= WHAT TO PRODUCE =
Before copying, find the line below that contains "OK (233, 1895)"; then return it and all later lines exactly, up to and including the final line, with no pictures.

= AVAILABLE RECORDS =
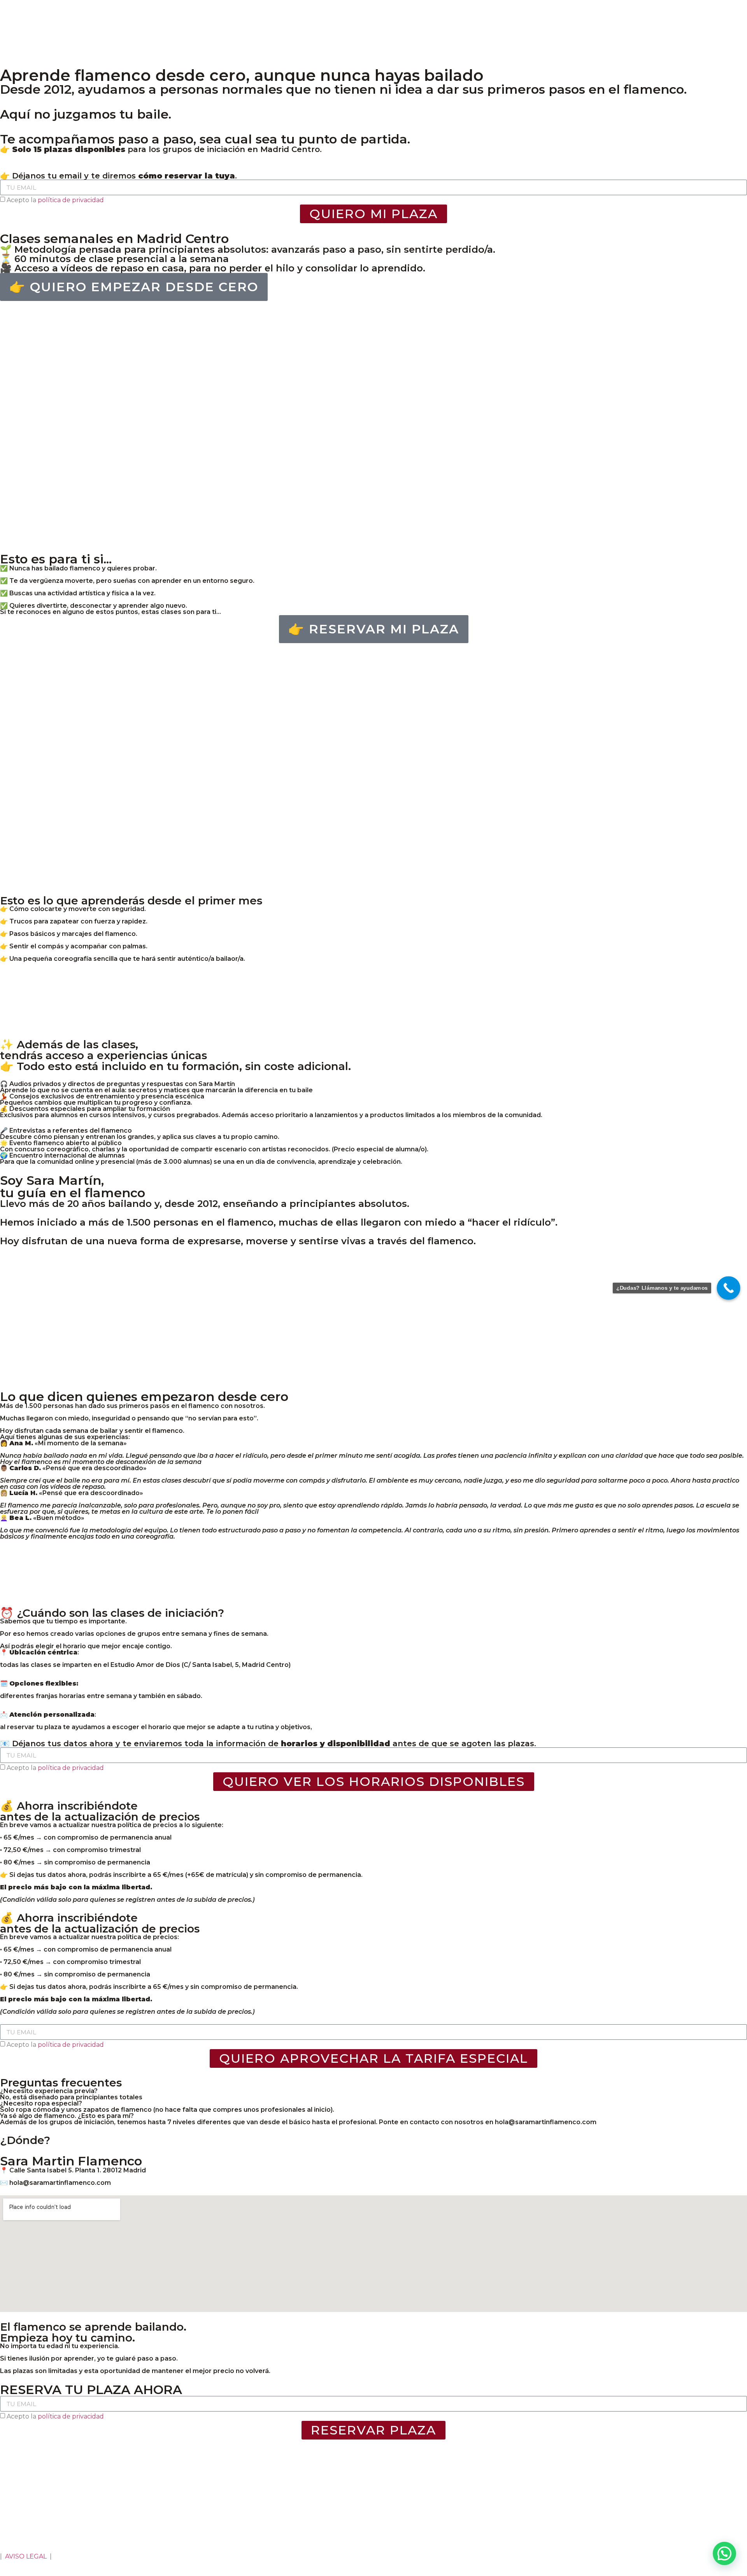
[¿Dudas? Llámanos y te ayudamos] (728, 1288)
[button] (724, 2553)
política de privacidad (71, 200)
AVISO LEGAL (26, 2556)
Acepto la (55, 200)
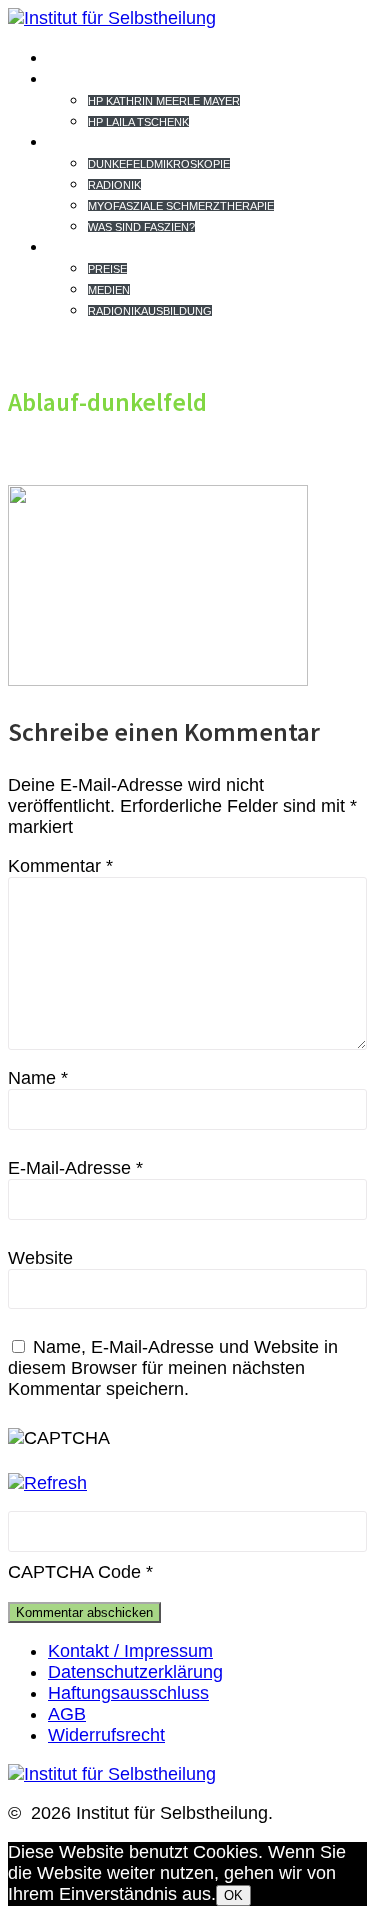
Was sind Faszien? (141, 227)
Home (78, 57)
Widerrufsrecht (106, 1735)
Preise (107, 269)
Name (38, 1078)
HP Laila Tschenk (138, 122)
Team (76, 78)
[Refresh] (47, 1483)
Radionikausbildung (150, 311)
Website (40, 1258)
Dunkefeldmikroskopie (159, 164)
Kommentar (60, 866)
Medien (109, 290)
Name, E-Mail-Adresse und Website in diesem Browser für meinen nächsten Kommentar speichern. (173, 1368)
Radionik (114, 185)
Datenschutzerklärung (135, 1672)
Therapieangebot (151, 141)
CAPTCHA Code (74, 1572)
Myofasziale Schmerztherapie (181, 206)
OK (233, 1895)
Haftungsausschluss (128, 1693)
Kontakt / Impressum (130, 1651)
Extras (90, 246)
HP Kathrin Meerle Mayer (164, 101)
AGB (67, 1714)
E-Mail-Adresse (75, 1168)
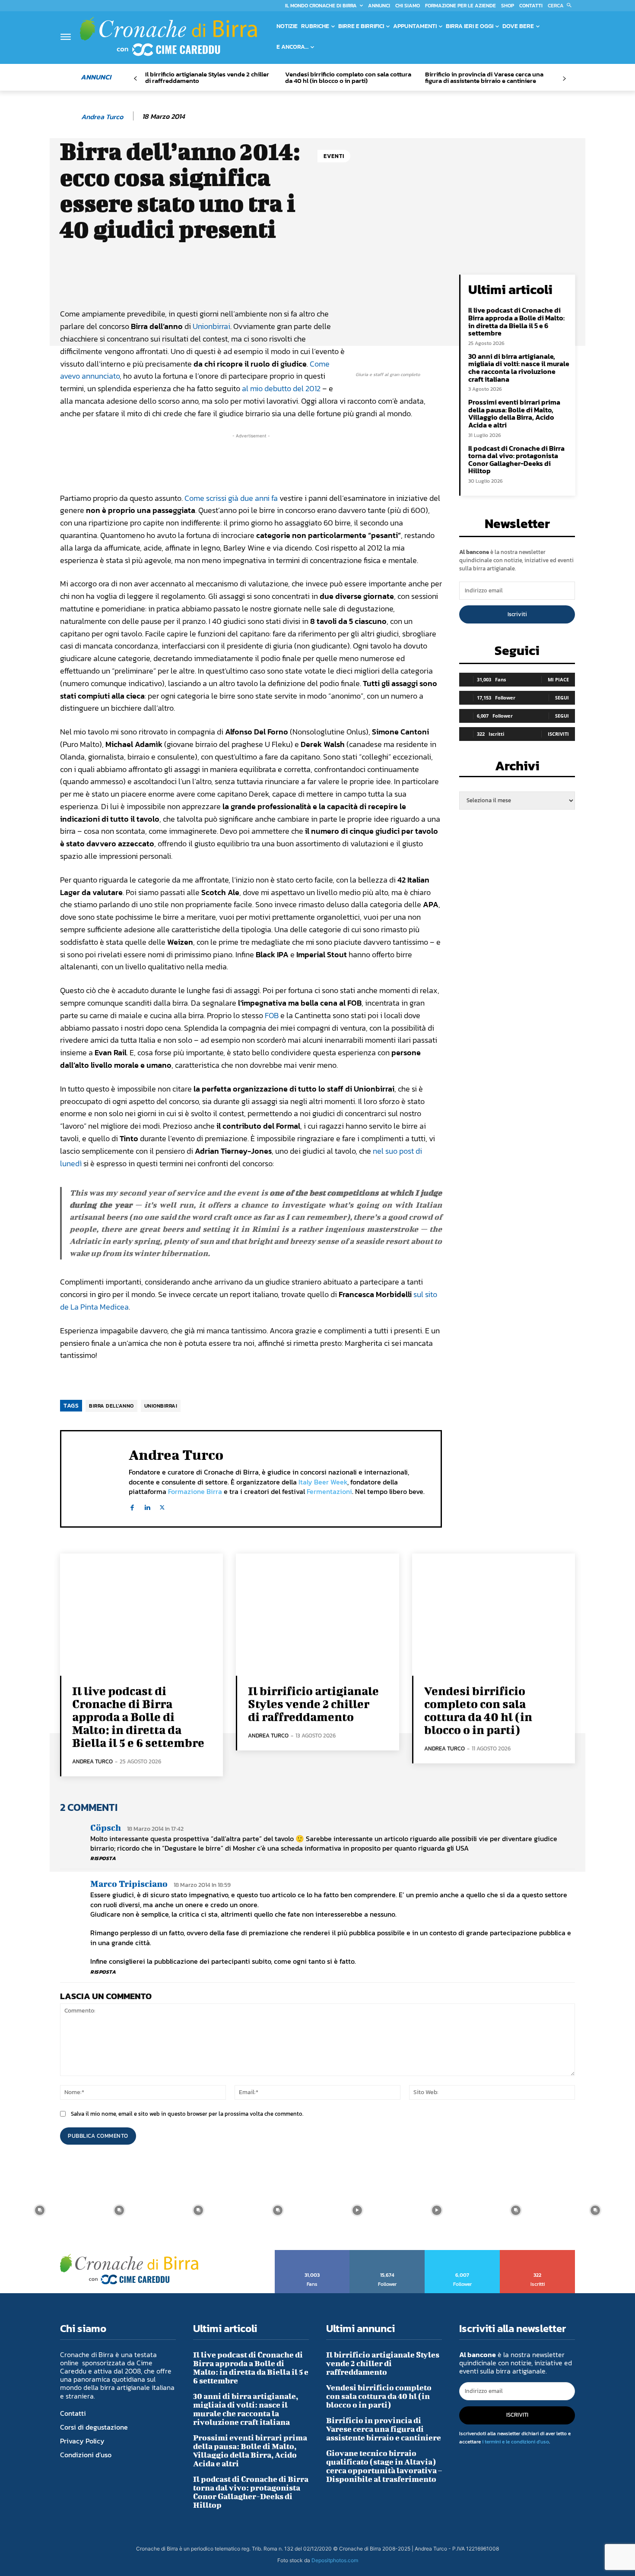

= YOUR SOLUTION =
OK (233, 1895)
Haftungsausschluss (128, 1693)
Kontakt / Impressum (130, 1651)
Extras (90, 246)
HP Kathrin Meerle Mayer (164, 101)
AGB (67, 1714)
E-Mail-Adresse (75, 1168)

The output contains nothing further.